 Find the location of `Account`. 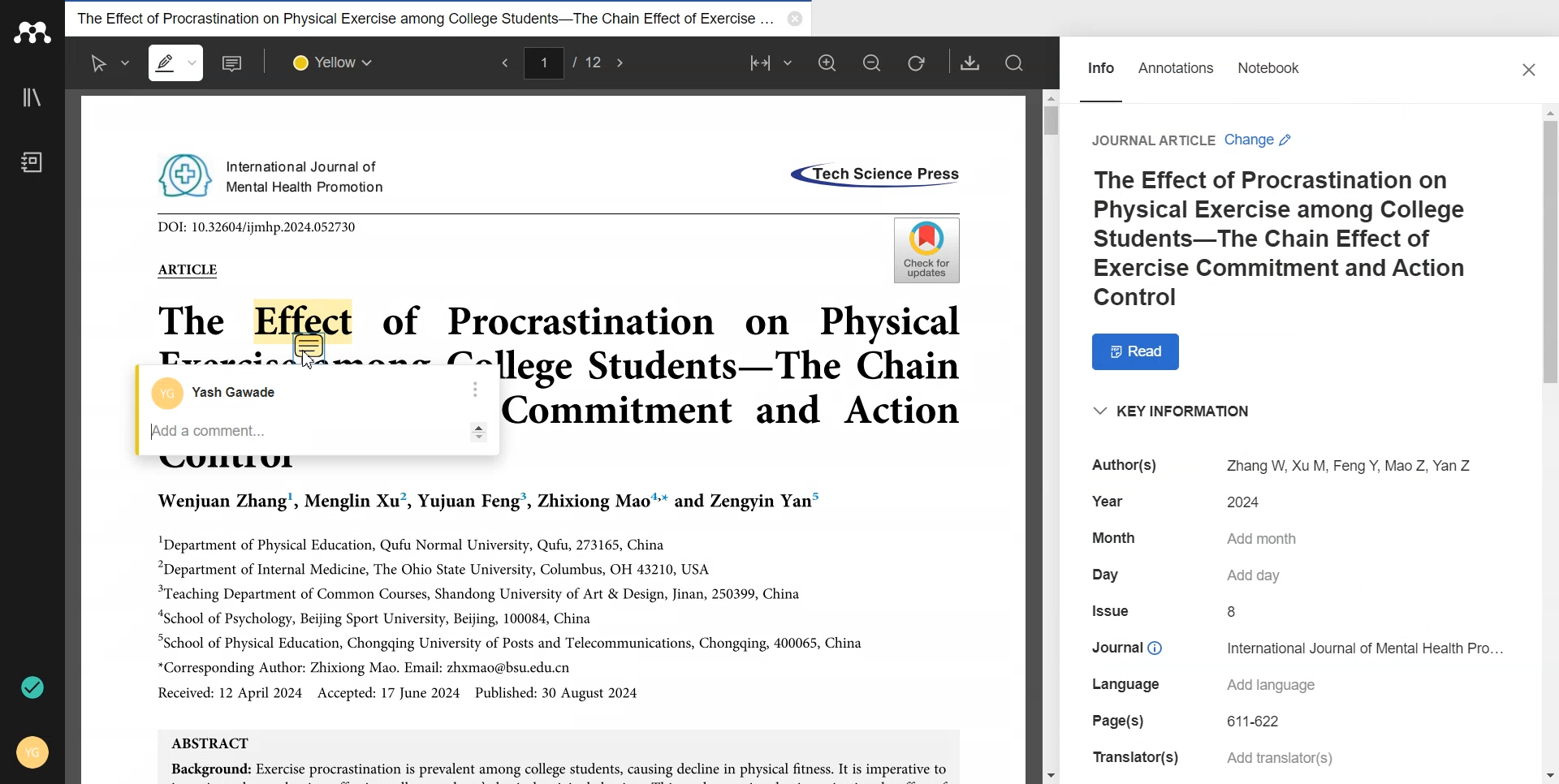

Account is located at coordinates (221, 392).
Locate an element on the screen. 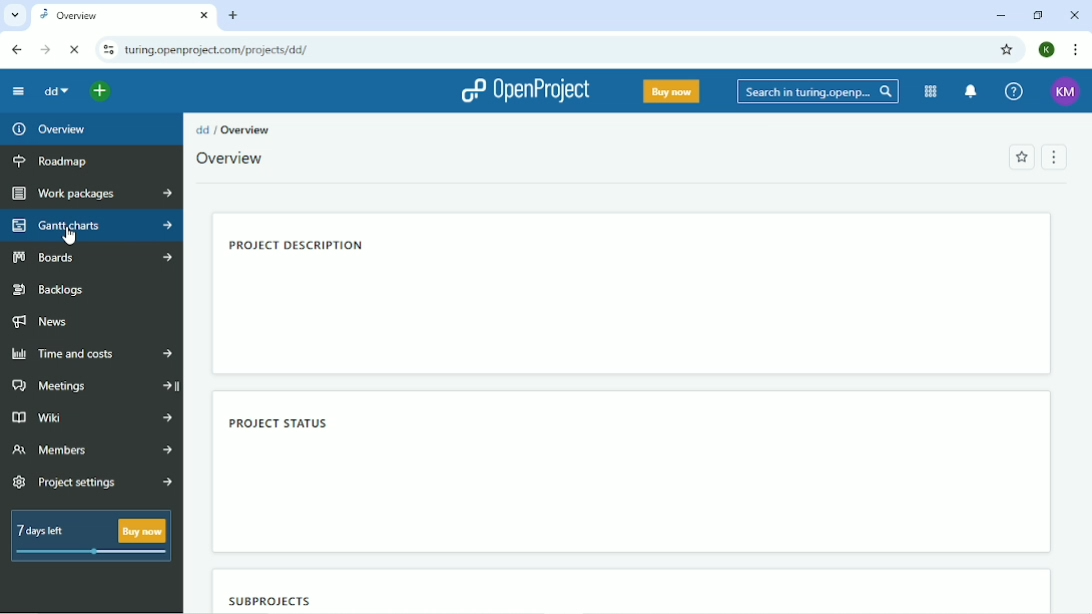 The image size is (1092, 614). Roadmap is located at coordinates (59, 161).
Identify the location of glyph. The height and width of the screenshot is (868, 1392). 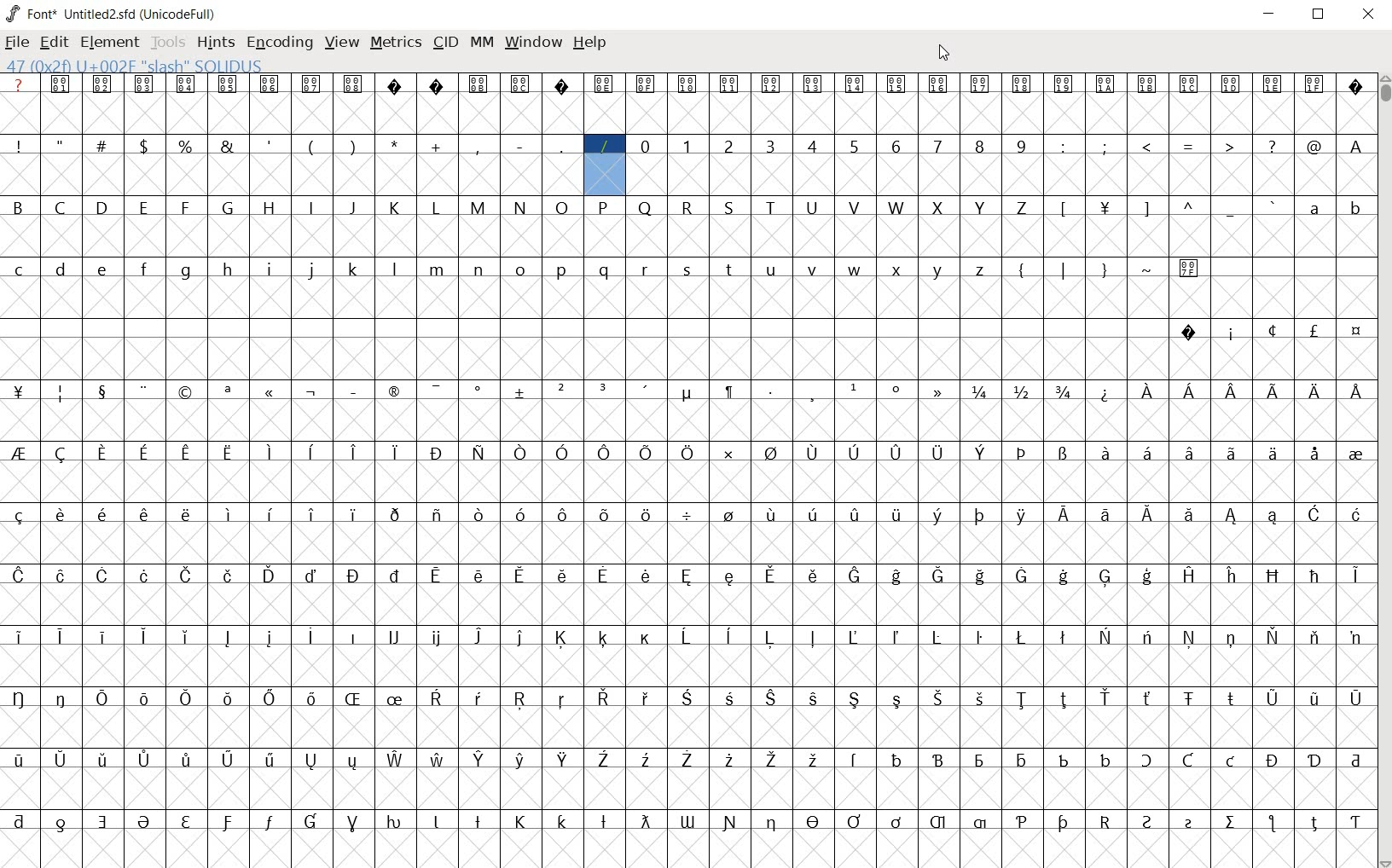
(61, 759).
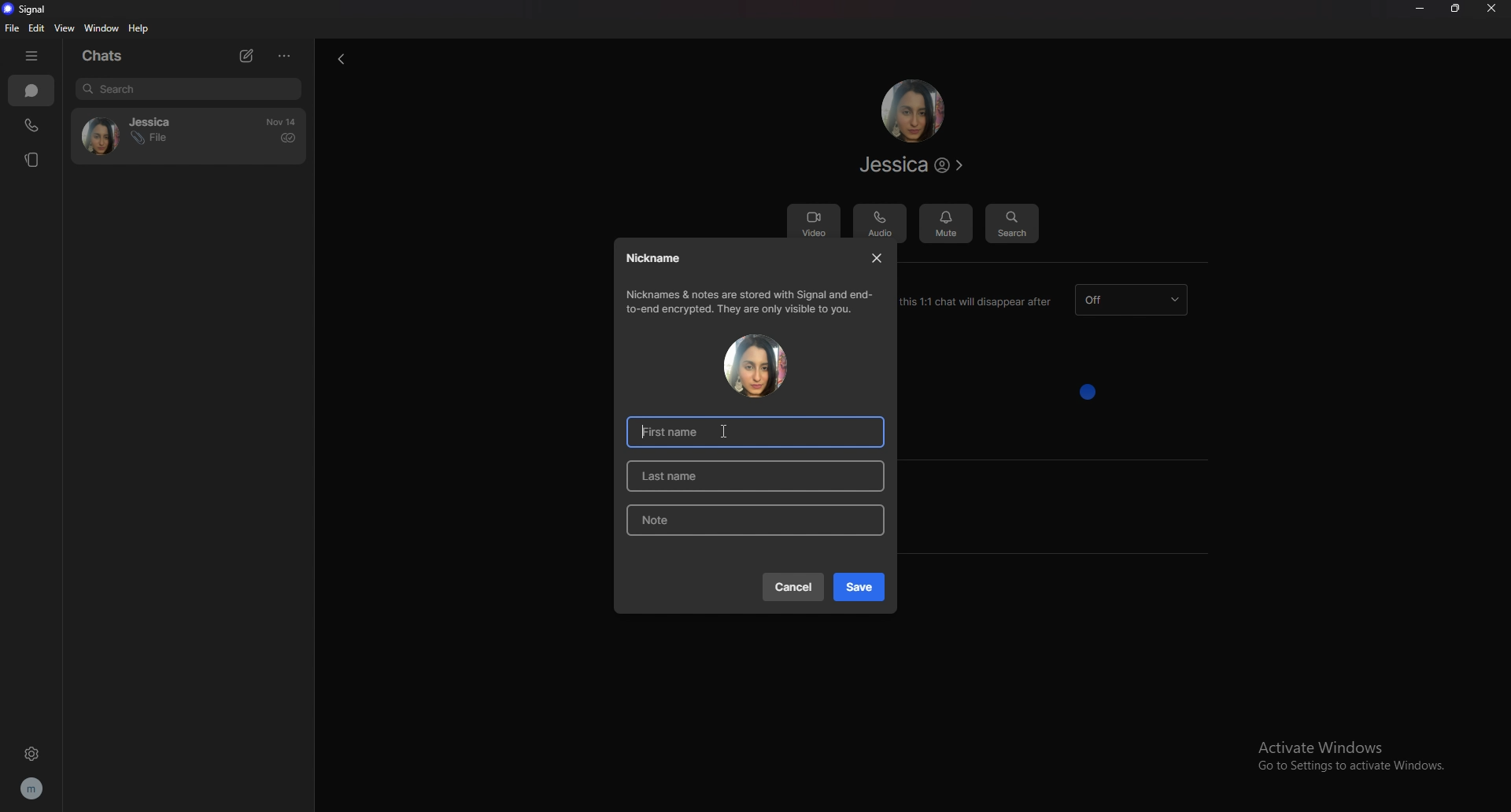  I want to click on contact photo, so click(755, 366).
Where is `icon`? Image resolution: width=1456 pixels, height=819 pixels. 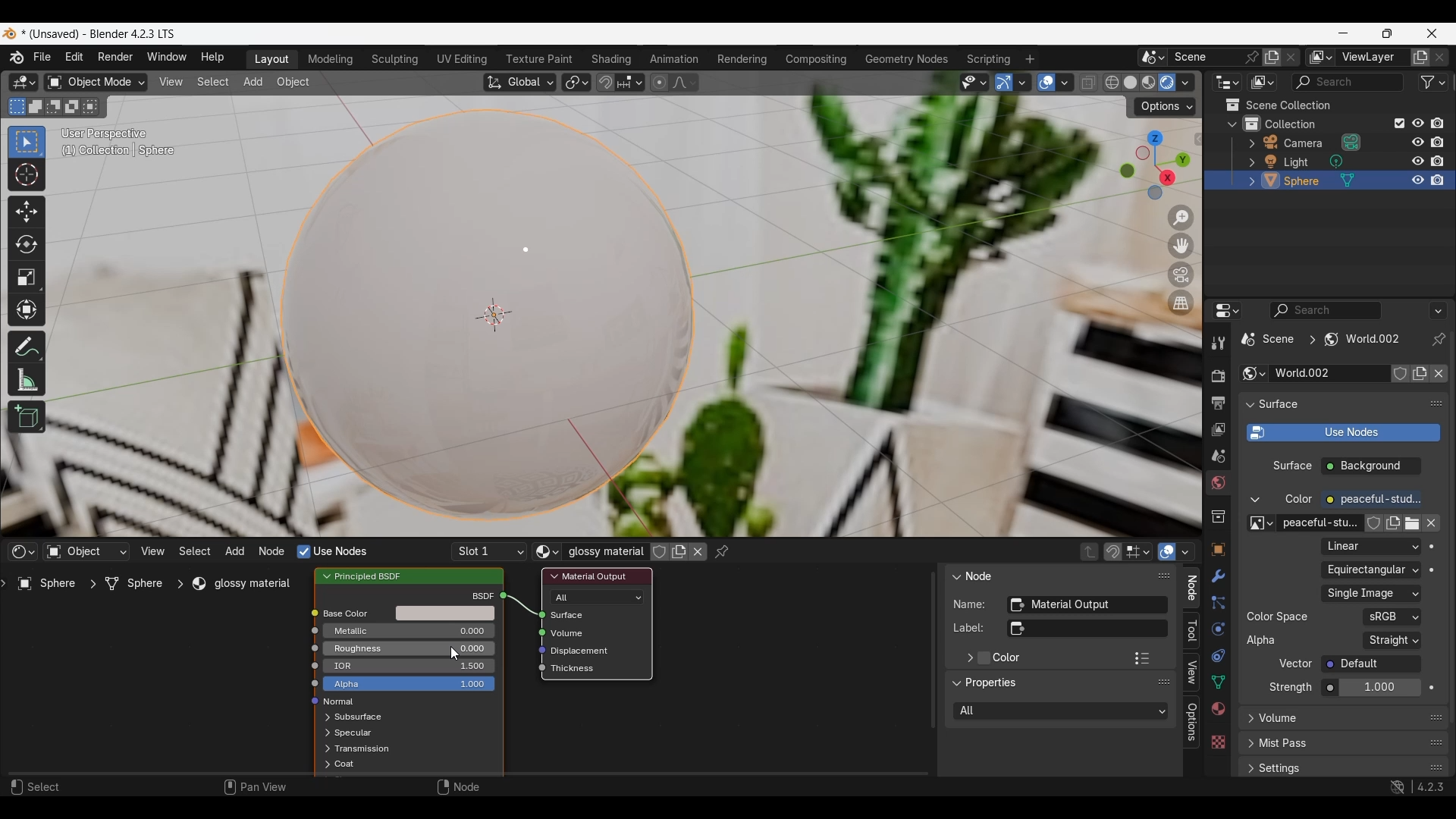
icon is located at coordinates (315, 631).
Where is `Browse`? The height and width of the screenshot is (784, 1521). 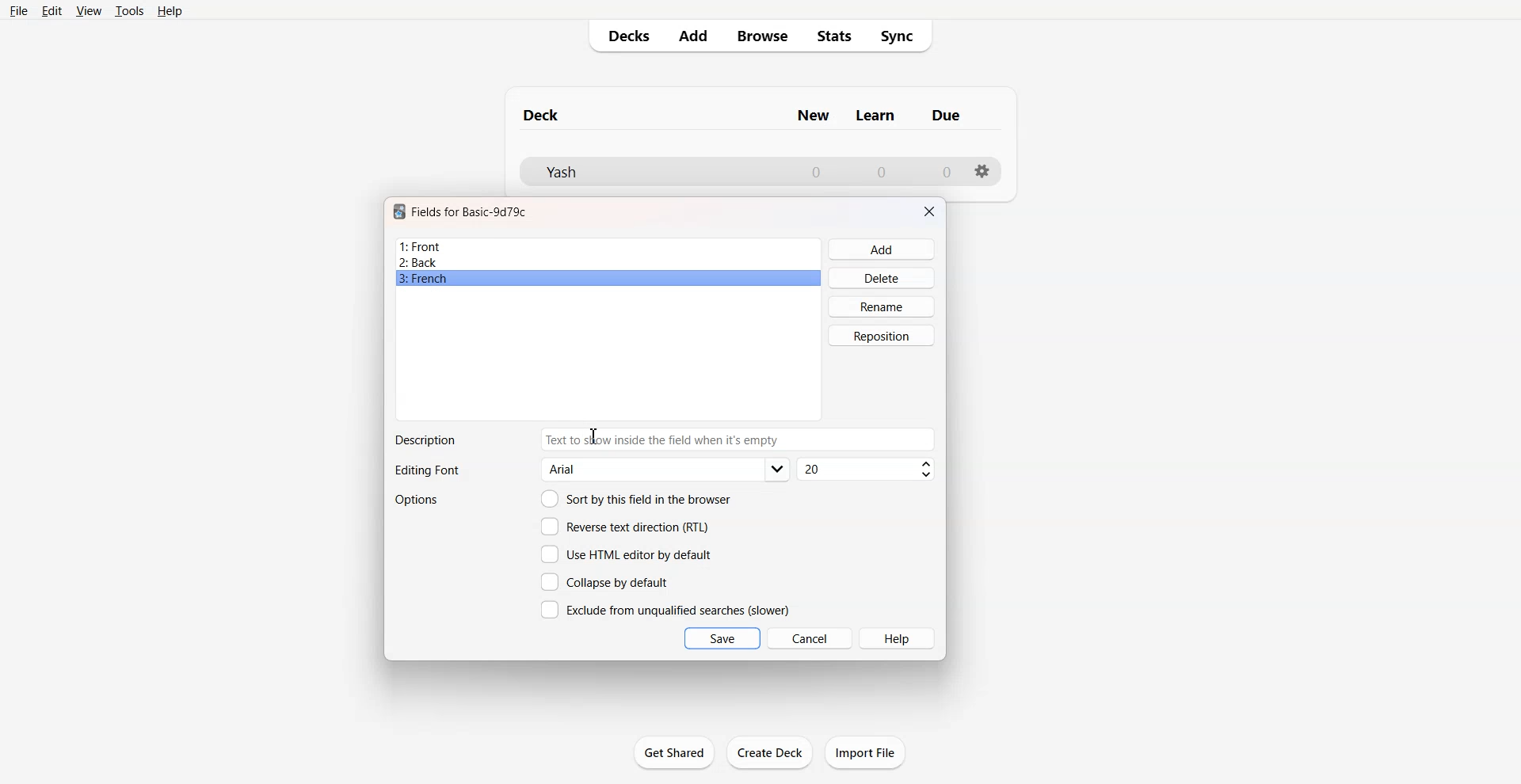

» **Task directions**:
Rewrite the stretch from the line containing "pixels, height=819 pixels." through the end of the records, replacing "screenshot" with "screen capture" and changing nothing else. Leave the pictures out.

» **Output of the exercise**:
Where is `icon`? Image resolution: width=1456 pixels, height=819 pixels. 
icon is located at coordinates (315, 631).
Where is `Browse`? The height and width of the screen capture is (784, 1521). 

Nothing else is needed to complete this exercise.